Version: 045d5ed15305ccc44a0330e6f65f669998815598, redis pulled in via tox.ini/docker
Platform: Gentoo Linux (also affects macOS)
Description:
When using the spawn start method in Python multiprocessing, all tests from tests/test_multiprocessing.py fail with pickling errors. Initially, this is because of target= being a local scope function (apparently only global functions are supported). However, after resolving the immediate problem it turns out that Redis objects have multiple serialization issues as well.
The default starting method on most of Unix derivatives is fork, and Redis happens to work fine there because most of the constructed objects persist through the fork and don't have to be explicitly passed to children. However, the fork method tends to cause issues when the parent process is using threads as well. Since CPython 3.8, macOS target defaults to spawn method instead, and we're experimenting with switching PyPy3.9 to it as well (since we're dealing with very hard thread/fork issues as well).
The spawn method requires Python to pass objects to children and this requires serializing (pickling) them. Unfortunately, it seems that the Redis class internally uses a number of types that aren't serializable.
Reproducer & backtraces:
The simplest way to reproduce the problem with any Python version is to explicitly force spawn method from the code. This can be done e.g. using the following patch to conftest:
diff --git a/tests/conftest.py b/tests/conftest.py
index d9de876..99f82a4 100644
--- a/tests/conftest.py
+++ b/tests/conftest.py
@@ -1,3 +1,4 @@
+import multiprocessing
import random
import time
from unittest.mock import Mock
@@ -12,6 +13,8 @@ from redis.connection import parse_url
from redis.exceptions import RedisClusterException
from redis.retry import Retry
+multiprocessing.set_start_method("spawn")
+
REDIS_INFO = {}
default_redis_url = "redis://localhost:6379/9"

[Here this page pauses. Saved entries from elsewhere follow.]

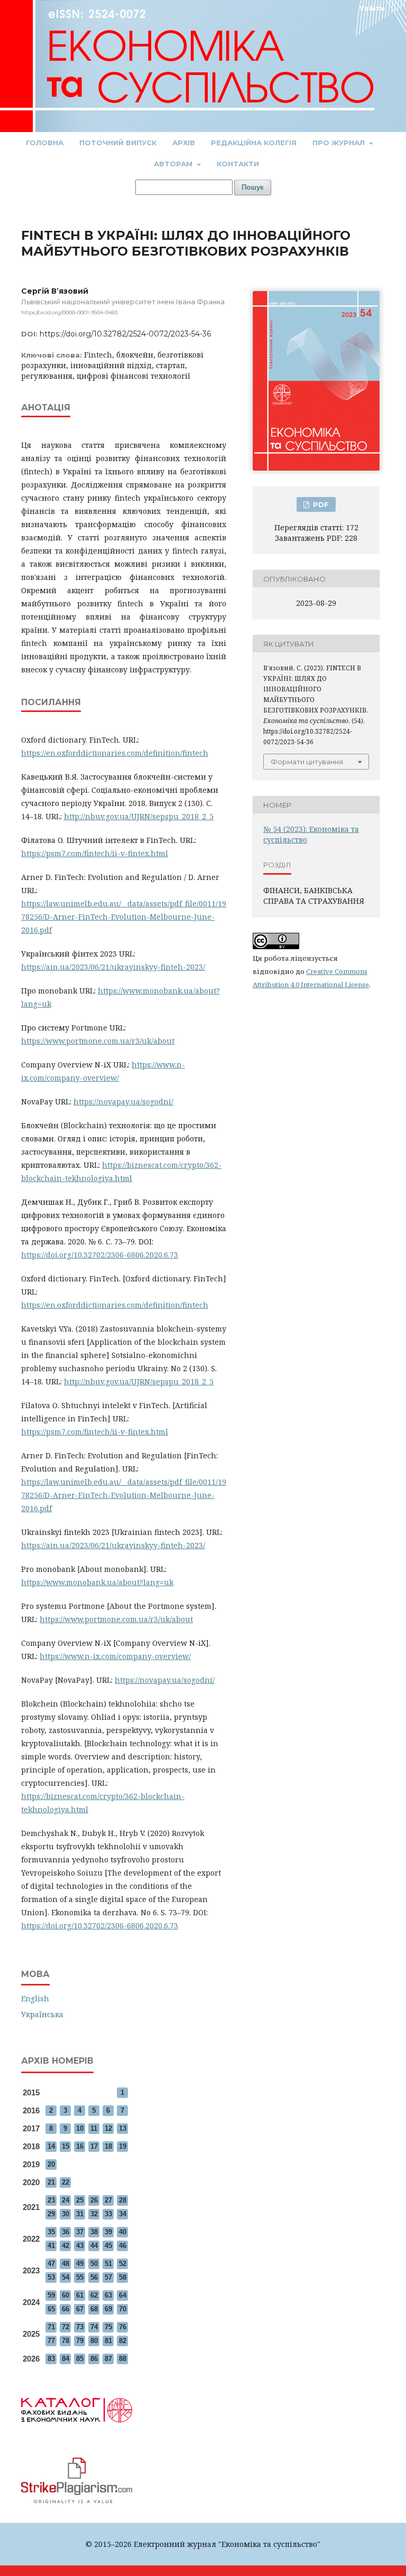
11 (93, 2128)
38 (94, 2232)
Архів (183, 142)
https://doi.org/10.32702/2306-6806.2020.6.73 (99, 1255)
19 (122, 2146)
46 (122, 2246)
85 (80, 2359)
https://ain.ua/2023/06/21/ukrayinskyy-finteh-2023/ (113, 967)
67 (80, 2309)
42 (65, 2246)
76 (122, 2327)
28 (122, 2200)
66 (65, 2309)
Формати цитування (307, 761)
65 (51, 2309)
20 (51, 2164)
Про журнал (339, 142)
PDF (320, 504)
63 (108, 2295)
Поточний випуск (117, 142)
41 (51, 2246)
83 (51, 2359)
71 (51, 2327)
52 (122, 2264)
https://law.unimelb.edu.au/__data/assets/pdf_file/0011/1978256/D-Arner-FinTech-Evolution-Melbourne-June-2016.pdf (123, 916)
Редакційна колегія (254, 142)
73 (80, 2327)
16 (80, 2146)
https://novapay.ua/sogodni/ (123, 1102)
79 (80, 2341)
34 (122, 2214)
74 (94, 2327)
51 (108, 2264)
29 (51, 2214)
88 (122, 2359)
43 (80, 2246)
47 (51, 2264)
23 (51, 2200)
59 (51, 2295)
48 (65, 2264)
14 (51, 2146)
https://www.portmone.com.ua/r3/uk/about (97, 1041)
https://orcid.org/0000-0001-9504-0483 (69, 312)
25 (80, 2200)
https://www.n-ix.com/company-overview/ (115, 1656)
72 (65, 2327)
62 (94, 2295)
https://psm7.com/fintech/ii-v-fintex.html (94, 853)
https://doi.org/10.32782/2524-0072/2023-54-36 (125, 334)
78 (65, 2341)
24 (65, 2200)
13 (122, 2128)
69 (108, 2309)
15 (65, 2146)
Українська (42, 2014)
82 (122, 2341)
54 (65, 2277)
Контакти (238, 164)
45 (108, 2246)
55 (80, 2277)
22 (65, 2182)
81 (108, 2341)
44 (94, 2246)
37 (80, 2232)
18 (108, 2146)
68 (94, 2309)
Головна (44, 142)
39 (108, 2232)
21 (51, 2182)
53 (51, 2277)
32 (94, 2214)
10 (80, 2128)
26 (94, 2200)
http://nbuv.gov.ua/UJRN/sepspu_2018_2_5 (139, 816)
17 (94, 2146)
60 (65, 2295)
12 (108, 2128)
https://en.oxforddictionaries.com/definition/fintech (114, 753)
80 (94, 2341)
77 (51, 2341)
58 (122, 2277)
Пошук (253, 187)
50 (94, 2264)
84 (65, 2359)
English (35, 1998)
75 (108, 2327)
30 (65, 2214)
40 (122, 2232)
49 (80, 2264)
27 (108, 2200)
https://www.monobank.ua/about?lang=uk (97, 1582)
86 (94, 2359)
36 (65, 2232)
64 (122, 2295)
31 (80, 2214)
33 (108, 2214)
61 (80, 2295)
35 (51, 2232)
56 (94, 2277)
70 (122, 2309)
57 (108, 2277)
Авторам (174, 164)
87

default_redismod_url = "redis://localhost:36379"
Afterwards, running e.g. tests/test_multiprocessing.py::TestMultiprocessing::test_redis_client yields:
____________________ TestMultiprocessing.test_redis_client _____________________
self = <tests.test_multiprocessing.TestMultiprocessing object at 0x7f34745114c0>
r = Redis<ConnectionPool<Connection<host=localhost,port=6379,db=9>>>
def test_redis_client(self, r):
"A redis client created in a parent can also be used in a child"
assert r.ping() is True
def target(client):
assert client.ping() is True
del client
proc = multiprocessing.Process(target=target, args=(r,))
> proc.start()
tests/test_multiprocessing.py:164:
_ _ _ _ _ _ _ _ _ _ _ _ _ _ _ _ _ _ _ _ _ _ _ _ _ _ _ _ _ _ _ _ _ _ _ _ _ _ _ _
/usr/lib/python3.9/multiprocessing/process.py:121: in start
self._popen = self._Popen(self)
/usr/lib/python3.9/multiprocessing/context.py:224: in _Popen
return _default_context.get_context().Process._Popen(process_obj)
/usr/lib/python3.9/multiprocessing/context.py:284: in _Popen
return Popen(process_obj)
/usr/lib/python3.9/multiprocessing/popen_spawn_posix.py:32: in __init__
super().__init__(process_obj)
/usr/lib/python3.9/multiprocessing/popen_fork.py:19: in __init__
self._launch(process_obj)
/usr/lib/python3.9/multiprocessing/popen_spawn_posix.py:47: in _launch
reduction.dump(process_obj, fp)
_ _ _ _ _ _ _ _ _ _ _ _ _ _ _ _ _ _ _ _ _ _ _ _ _ _ _ _ _ _ _ _ _ _ _ _ _ _ _ _
obj = <Process name='Process-1' parent=241897 initial>
file = <_io.BytesIO object at 0x7f34745130e0>, protocol = None
def dump(obj, file, protocol=None):
'''Replacement for pickle.dump() using ForkingPickler.'''
> ForkingPickler(file, protocol).dump(obj)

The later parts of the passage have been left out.